- **Предоставленный текст**
____________________
Принц Шарль-Жозеф де Линь. Переписка с русскими корреспондентами,

22
18
20
22
24
26
28
30

Четыре дня назад умолял я Ваше Величество попросить для себя у Ее Императорского Величества место историографа. Теперь думаю, что был неправ и лучше доверить это дело господину де Мейяну, ибо он об Вас лучше расскажет, Государыня, чем Вы сами. Ваше Императорское Величество несколько раз меня чести удостаивали о самой себе говорить и говорили чересчур легкомысленно. Зеркало Ваше ничего не стоит. Да и туалет у Вас отнимает лишь одно мгновение.

С какой радостью увиделся я с господином де Мейяном, чьим подданным был в ту пору, когда мог он сделаться великим Моголом той провинции, где земли мои расположены[811]. Именно он мудростью своей и мягкостью своего правления доказал, что можно счастливым быть без якобинцев, без поправок, вето, аристо, демо, без слов греческих или английских.
____________________
Перескажите короче абзац из переписки принца де Линя, начинающийся словами «Четыре дня назад умолял я», сохранив его главные факты.
____________________
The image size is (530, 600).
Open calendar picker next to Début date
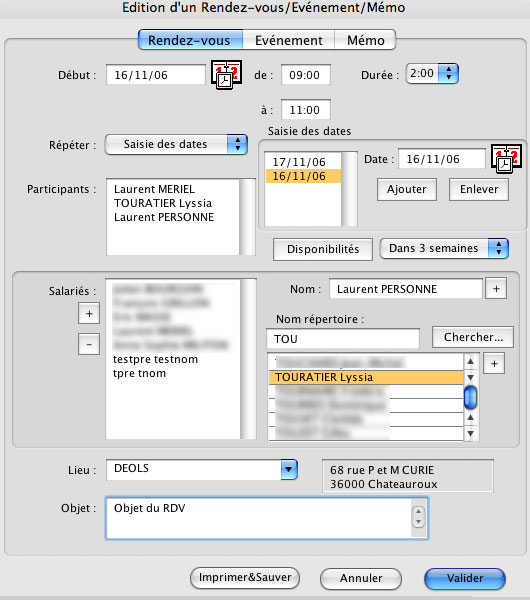coord(226,74)
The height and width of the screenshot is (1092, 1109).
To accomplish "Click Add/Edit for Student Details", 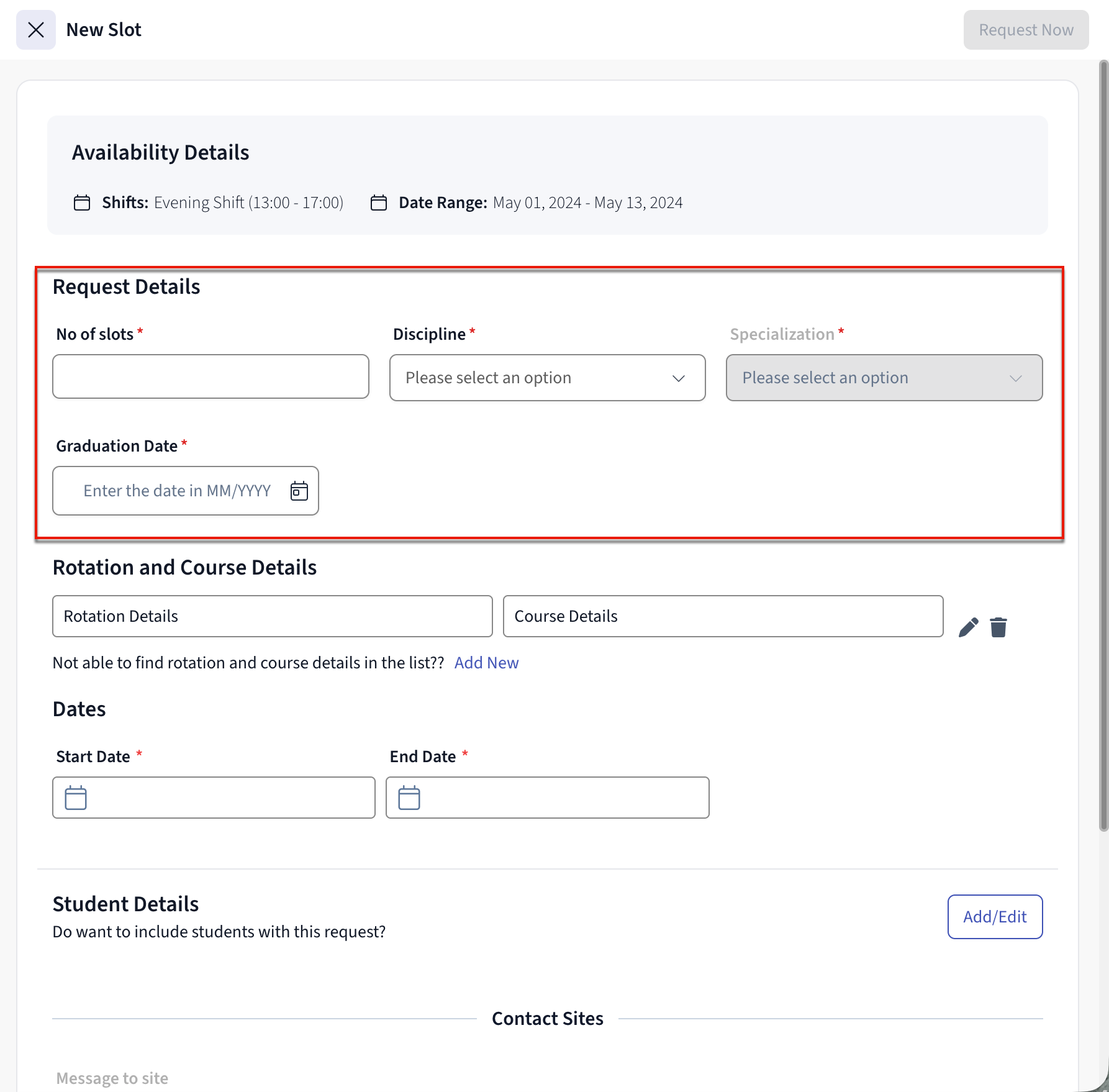I will pos(994,917).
____________________
- **Ответ**
Четыре дня назад автор умолял Ваше Величество попросить для себя у Ее Императорского Величества место историографа. Теперь он считает, что был неправ. Лучше доверить это дело господину де Мейяну: тот расскажет о Государыне лучше, чем она сама. По словам автора, Государыня не раз говорила о себе чересчур легкомысленно. Ее зеркало ничего не стоит, а туалет отнимает у нее лишь мгновение.